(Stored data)
------------------------------------------------

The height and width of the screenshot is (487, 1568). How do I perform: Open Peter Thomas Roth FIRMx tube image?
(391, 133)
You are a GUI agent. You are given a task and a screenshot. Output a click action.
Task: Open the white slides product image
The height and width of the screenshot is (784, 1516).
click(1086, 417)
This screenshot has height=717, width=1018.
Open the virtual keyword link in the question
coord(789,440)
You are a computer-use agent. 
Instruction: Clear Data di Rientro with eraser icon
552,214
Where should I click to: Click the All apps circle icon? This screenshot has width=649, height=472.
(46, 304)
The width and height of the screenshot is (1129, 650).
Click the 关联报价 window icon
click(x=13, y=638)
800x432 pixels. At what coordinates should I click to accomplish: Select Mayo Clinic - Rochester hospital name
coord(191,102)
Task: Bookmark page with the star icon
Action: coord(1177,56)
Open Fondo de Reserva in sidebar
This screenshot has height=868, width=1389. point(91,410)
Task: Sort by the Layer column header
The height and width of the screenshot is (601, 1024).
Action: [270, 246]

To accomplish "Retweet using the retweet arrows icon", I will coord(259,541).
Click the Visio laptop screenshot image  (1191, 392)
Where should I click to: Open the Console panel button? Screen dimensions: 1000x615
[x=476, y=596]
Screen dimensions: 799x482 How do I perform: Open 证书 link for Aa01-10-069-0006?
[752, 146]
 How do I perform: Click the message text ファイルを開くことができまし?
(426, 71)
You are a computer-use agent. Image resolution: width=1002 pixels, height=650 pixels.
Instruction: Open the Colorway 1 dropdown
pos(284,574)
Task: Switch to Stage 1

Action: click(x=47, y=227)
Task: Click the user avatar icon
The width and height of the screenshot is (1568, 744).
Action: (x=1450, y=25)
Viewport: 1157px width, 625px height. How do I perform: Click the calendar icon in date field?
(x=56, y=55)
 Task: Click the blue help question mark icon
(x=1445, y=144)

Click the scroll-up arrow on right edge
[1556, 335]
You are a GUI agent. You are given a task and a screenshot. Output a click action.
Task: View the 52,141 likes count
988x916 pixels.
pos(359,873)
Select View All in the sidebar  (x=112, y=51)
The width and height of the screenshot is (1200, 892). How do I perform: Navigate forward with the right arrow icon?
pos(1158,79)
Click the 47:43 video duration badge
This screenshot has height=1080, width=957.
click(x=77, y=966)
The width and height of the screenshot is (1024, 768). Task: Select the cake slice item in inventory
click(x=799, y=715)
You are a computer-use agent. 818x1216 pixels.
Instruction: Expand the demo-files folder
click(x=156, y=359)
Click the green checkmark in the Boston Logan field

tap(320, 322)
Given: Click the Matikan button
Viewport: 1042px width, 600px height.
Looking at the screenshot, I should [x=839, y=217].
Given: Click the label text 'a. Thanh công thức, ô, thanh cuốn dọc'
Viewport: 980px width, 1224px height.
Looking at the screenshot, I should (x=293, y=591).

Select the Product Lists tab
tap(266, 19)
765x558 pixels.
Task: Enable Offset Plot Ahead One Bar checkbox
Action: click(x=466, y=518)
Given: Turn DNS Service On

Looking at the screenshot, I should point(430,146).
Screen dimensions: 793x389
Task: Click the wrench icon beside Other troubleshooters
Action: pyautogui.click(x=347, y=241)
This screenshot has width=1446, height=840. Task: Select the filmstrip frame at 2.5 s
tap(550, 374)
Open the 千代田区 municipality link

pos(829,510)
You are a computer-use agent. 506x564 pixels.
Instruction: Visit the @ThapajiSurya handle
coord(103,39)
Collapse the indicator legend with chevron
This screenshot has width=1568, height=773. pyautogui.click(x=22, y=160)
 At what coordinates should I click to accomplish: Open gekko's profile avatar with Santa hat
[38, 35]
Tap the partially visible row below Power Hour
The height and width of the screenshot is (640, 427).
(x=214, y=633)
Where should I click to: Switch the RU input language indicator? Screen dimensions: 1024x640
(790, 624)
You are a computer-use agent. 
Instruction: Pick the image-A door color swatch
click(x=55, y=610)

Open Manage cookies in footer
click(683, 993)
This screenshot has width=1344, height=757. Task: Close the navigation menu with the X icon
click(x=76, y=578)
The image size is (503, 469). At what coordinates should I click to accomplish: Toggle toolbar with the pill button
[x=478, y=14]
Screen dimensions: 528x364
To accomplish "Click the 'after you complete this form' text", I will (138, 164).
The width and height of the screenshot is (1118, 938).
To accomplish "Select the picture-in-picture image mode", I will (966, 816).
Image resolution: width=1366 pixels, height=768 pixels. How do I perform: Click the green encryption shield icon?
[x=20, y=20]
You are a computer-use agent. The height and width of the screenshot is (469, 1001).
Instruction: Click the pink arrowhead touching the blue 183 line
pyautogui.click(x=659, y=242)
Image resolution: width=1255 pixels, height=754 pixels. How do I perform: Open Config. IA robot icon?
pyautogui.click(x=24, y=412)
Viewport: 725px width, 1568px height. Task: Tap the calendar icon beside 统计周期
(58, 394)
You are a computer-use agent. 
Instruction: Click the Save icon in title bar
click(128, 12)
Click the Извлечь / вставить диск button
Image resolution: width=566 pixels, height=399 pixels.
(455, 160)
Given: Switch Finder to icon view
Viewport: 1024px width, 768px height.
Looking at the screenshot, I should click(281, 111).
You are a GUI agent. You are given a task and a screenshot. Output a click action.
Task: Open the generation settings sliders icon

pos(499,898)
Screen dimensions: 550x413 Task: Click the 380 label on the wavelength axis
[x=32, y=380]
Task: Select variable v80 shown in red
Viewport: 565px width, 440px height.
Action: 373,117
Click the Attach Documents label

------------------------------------------------

About this task: Could each line above be retyped exactly?

Expected answer:
The height and width of the screenshot is (487, 1568). How do I perform: Open Peter Thomas Roth FIRMx tube image?
(391, 133)
You are a GUI agent. You are given a task and a screenshot. Output a click action.
Task: Open the white slides product image
The height and width of the screenshot is (784, 1516).
click(1086, 417)
This screenshot has height=717, width=1018.
Open the virtual keyword link in the question
coord(789,440)
You are a computer-use agent. 
Instruction: Clear Data di Rientro with eraser icon
552,214
Where should I click to: Click the All apps circle icon? This screenshot has width=649, height=472.
(46, 304)
The width and height of the screenshot is (1129, 650).
Click the 关联报价 window icon
click(x=13, y=638)
800x432 pixels. At what coordinates should I click to accomplish: Select Mayo Clinic - Rochester hospital name
coord(191,102)
Task: Bookmark page with the star icon
Action: coord(1177,56)
Open Fondo de Reserva in sidebar
This screenshot has height=868, width=1389. point(91,410)
Task: Sort by the Layer column header
The height and width of the screenshot is (601, 1024).
Action: [270, 246]

To accomplish "Retweet using the retweet arrows icon", I will coord(259,541).
Click the Visio laptop screenshot image  (1191, 392)
Where should I click to: Open the Console panel button? Screen dimensions: 1000x615
[x=476, y=596]
Screen dimensions: 799x482 How do I perform: Open 证书 link for Aa01-10-069-0006?
[752, 146]
 How do I perform: Click the message text ファイルを開くことができまし?
(426, 71)
You are a computer-use agent. Image resolution: width=1002 pixels, height=650 pixels.
Instruction: Open the Colorway 1 dropdown
pos(284,574)
Task: Switch to Stage 1

Action: click(x=47, y=227)
Task: Click the user avatar icon
The width and height of the screenshot is (1568, 744).
Action: (x=1450, y=25)
Viewport: 1157px width, 625px height. How do I perform: Click the calendar icon in date field?
(x=56, y=55)
 Task: Click the blue help question mark icon
(x=1445, y=144)

Click the scroll-up arrow on right edge
[1556, 335]
You are a GUI agent. You are given a task and a screenshot. Output a click action.
Task: View the 52,141 likes count
988x916 pixels.
pos(359,873)
Select View All in the sidebar  (x=112, y=51)
The width and height of the screenshot is (1200, 892). How do I perform: Navigate forward with the right arrow icon?
pos(1158,79)
Click the 47:43 video duration badge
This screenshot has height=1080, width=957.
click(x=77, y=966)
The width and height of the screenshot is (1024, 768). Task: Select the cake slice item in inventory
click(x=799, y=715)
You are a computer-use agent. 818x1216 pixels.
Instruction: Expand the demo-files folder
click(x=156, y=359)
Click the green checkmark in the Boston Logan field

tap(320, 322)
Given: Click the Matikan button
Viewport: 1042px width, 600px height.
Looking at the screenshot, I should [x=839, y=217].
Given: Click the label text 'a. Thanh công thức, ô, thanh cuốn dọc'
Viewport: 980px width, 1224px height.
Looking at the screenshot, I should (x=293, y=591).

Select the Product Lists tab
tap(266, 19)
765x558 pixels.
Task: Enable Offset Plot Ahead One Bar checkbox
Action: click(x=466, y=518)
Given: Turn DNS Service On

Looking at the screenshot, I should point(430,146).
Screen dimensions: 793x389
Task: Click the wrench icon beside Other troubleshooters
Action: pyautogui.click(x=347, y=241)
This screenshot has width=1446, height=840. Task: Select the filmstrip frame at 2.5 s
tap(550, 374)
Open the 千代田区 municipality link

pos(829,510)
You are a computer-use agent. 506x564 pixels.
Instruction: Visit the @ThapajiSurya handle
coord(103,39)
Collapse the indicator legend with chevron
This screenshot has width=1568, height=773. pyautogui.click(x=22, y=160)
 At what coordinates should I click to accomplish: Open gekko's profile avatar with Santa hat
[38, 35]
Tap the partially visible row below Power Hour
The height and width of the screenshot is (640, 427).
(x=214, y=633)
Where should I click to: Switch the RU input language indicator? Screen dimensions: 1024x640
(790, 624)
You are a computer-use agent. 
Instruction: Pick the image-A door color swatch
click(x=55, y=610)

Open Manage cookies in footer
click(683, 993)
This screenshot has width=1344, height=757. Task: Close the navigation menu with the X icon
click(x=76, y=578)
The image size is (503, 469). At what coordinates should I click to accomplish: Toggle toolbar with the pill button
[x=478, y=14]
Screen dimensions: 528x364
To accomplish "Click the 'after you complete this form' text", I will (138, 164).
The width and height of the screenshot is (1118, 938).
To accomplish "Select the picture-in-picture image mode", I will (966, 816).
Image resolution: width=1366 pixels, height=768 pixels. How do I perform: Click the green encryption shield icon?
[x=20, y=20]
You are a computer-use agent. The height and width of the screenshot is (469, 1001).
Instruction: Click the pink arrowhead touching the blue 183 line
pyautogui.click(x=659, y=242)
Image resolution: width=1255 pixels, height=754 pixels. How do I perform: Open Config. IA robot icon?
pyautogui.click(x=24, y=412)
Viewport: 725px width, 1568px height. Task: Tap the calendar icon beside 统计周期
(58, 394)
You are a computer-use agent. 
Instruction: Click the Save icon in title bar
click(128, 12)
Click the Извлечь / вставить диск button
Image resolution: width=566 pixels, height=399 pixels.
(455, 160)
Given: Switch Finder to icon view
Viewport: 1024px width, 768px height.
Looking at the screenshot, I should click(281, 111).
You are a GUI agent. You are given a task and a screenshot. Output a click action.
Task: Open the generation settings sliders icon

pos(499,898)
Screen dimensions: 550x413 Task: Click the 380 label on the wavelength axis
[x=32, y=380]
Task: Select variable v80 shown in red
Viewport: 565px width, 440px height.
Action: 373,117
Click the Attach Documents label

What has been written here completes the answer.